The antiproliferative effect of spectinabilins from Streptomyces spectabilis on hepatocellular carcinoma cells in vitro and in vivo.

Spectinabilin (1), spectinabilin derivative (2), and a new analogue, 2-demethyl-spectinabilin (3) were isolated from the fermentation broth of a soil-borne Streptomyces spectabilis strain. The structure of the new compound was elucidated by a detailed spectroscopic data analysis including data from CD spectra. Spectinabilin (1) demonstrated cytotoxicity against five human cancer cell lines, with IC50 values ranging from 18.7 ± 3.1 to 34.6 ± 4.7 μM, while derivatives 2 and 3 showed weak cytotoxicities. Notably, 1 inhibited the growth and proliferation of the hepatocellular carcinoma cell lines SMMC7721 and HepG2 in a time- and dose-dependent manner.
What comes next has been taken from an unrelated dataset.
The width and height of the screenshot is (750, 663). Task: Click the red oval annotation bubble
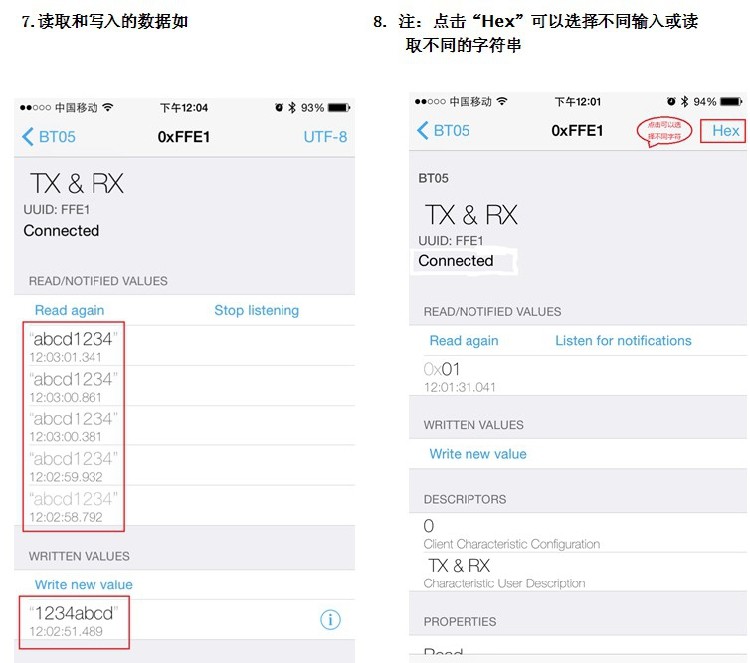point(664,131)
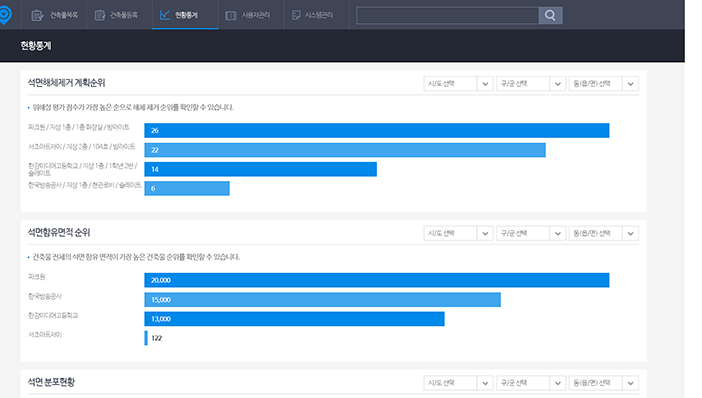Click the bar showing score 26
This screenshot has height=398, width=702.
(x=377, y=130)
Further study demonstrated that 1 caused G2/M phase cell cycle arrest in SMMC7721 and HepG2 cells through decreasing the protein levels of cyclin B1 and cdc2 as well as increasing that of p21. Compound 1 downregulated the protein expression of Bcl-2, upregulated Bax, and activated the cleavage of caspase-9 and -3 as a result of inducing apoptosis in SMMC7721 and HepG2 cells. Furthermore, the antitumor effect of 1 in SMMC7721 and HepG2 cells was mediated by the PI3K/AKT signaling pathway. In addition, 1 also suppressed tumor growth in vivo though inducing cell cycle arrest and apoptosis.